Let’s indulge our romantic notions of American history for a moment and step back in time. (My use of that phrase should give you a hint about how this will go.)

You are a colonist; one of the elite thinkers of the late 18th century; a political and social rebel who has settled in the city of Philadelphia – poised to be our new nation’s capital.

You’ve been in meetings at Independence Hall all day, and you’re beat. You walk out onto the cobblestone streets and head east on Walnut Street, make a turn on 2nd Street and walk south. As you near Sam and Elizabeth Powel’s home, a carriage slows in front and your friend steps down. You wait to be greeted at the door and commiserate about being ravenous – fortunately the Powel’s know how to throw a good party.

Spruce Street Supper Club’s dinner at the Powel House upheld a centuries-old tradition: gathering to relax and socialize over a good meal. PhilaLandmarks has enabled the tradition to continue by simultaneously preserving the house and keeping it open as space to hold tours, meetings, dinners, and weddings.
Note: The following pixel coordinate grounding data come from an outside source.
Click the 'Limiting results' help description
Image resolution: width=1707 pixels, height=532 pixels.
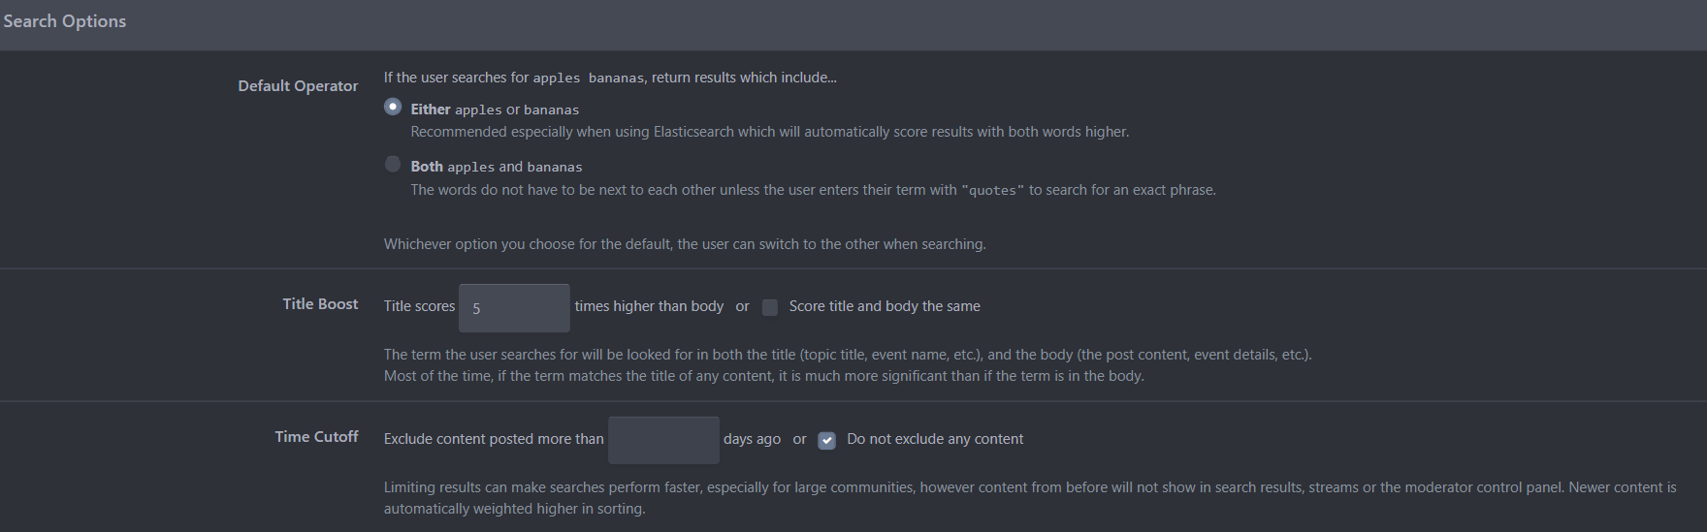pos(1030,498)
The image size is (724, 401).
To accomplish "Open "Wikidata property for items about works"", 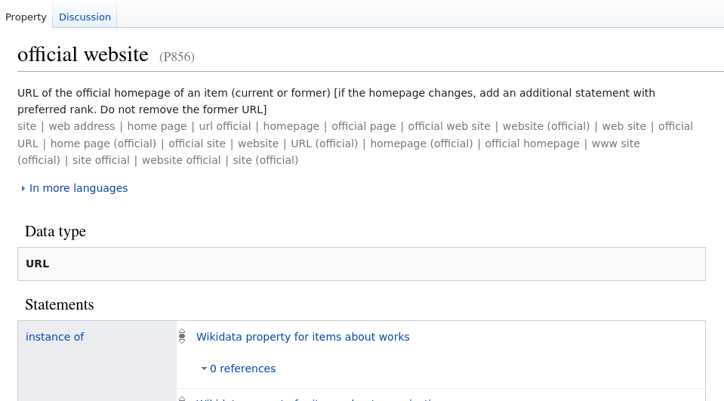I will tap(303, 337).

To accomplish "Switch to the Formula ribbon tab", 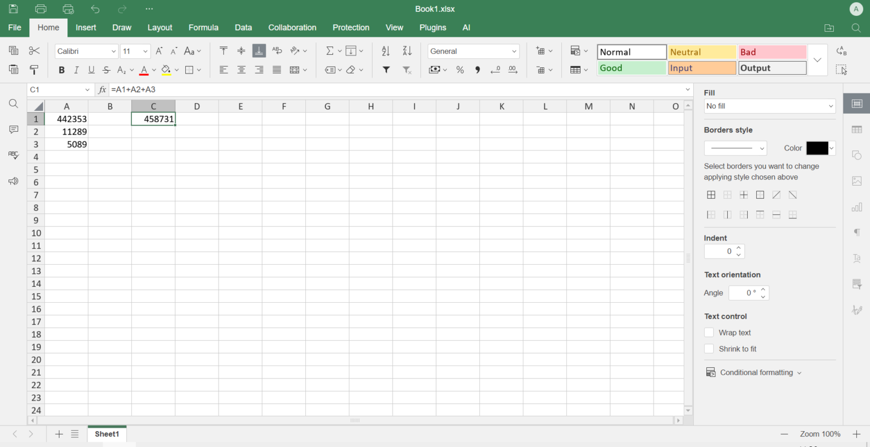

On the night of our supper club we enlivened the home, treating it not as a museum or artifact, but using it for the purpose for which it was built. (It’s like using your great grandmother’s set of China for weeknight dinners rather than keeping it stowed away in a dusty cabinet.)

We sipped creamsicles in the dining room; snacked on pork rilletes in the parlor; clustered around paintings in the hallways; and shared a family-style meal with 20 dining companions in the ballroom.

And we learned about the former resident hosts, Samuel and Elizabeth Powel, who bought the home in 1769. “The Powels were foodies,” Powel House site manager Jennifer Davidson told us, “They were very wealthy and did a lot of entertaining — they’d get together artistic minds of the day to party.”

Samuel Powel was the mayor of Philadelphia, both pre and post-revolution, and he and his wife hosted many of the big names that shaped our early colonies. “Everything happened at Carpenter Hall and Independence Hall,” PhilaLandmarks executive director Jonathan Burton said, “And then they’d come over here to have a good time.”

When Burton mentioned that we were standing on the very floor where George and Martha Washington danced on their 20th wedding anniversary, there was a hush in the room and we all glanced towards our feet.

Later in the evening, I spilled half a bottle of red wine on those floors. After an initial shudder of panic, I relaxed, imagining two-centuries worth of wine darkening those wooden slabs. My spill was just a drop in the bucket.

To host an event in a preserved landmark is to bring history into the present, make it imaginable. It’s where the stories of our past can some alive and hold significance in our contemporary world.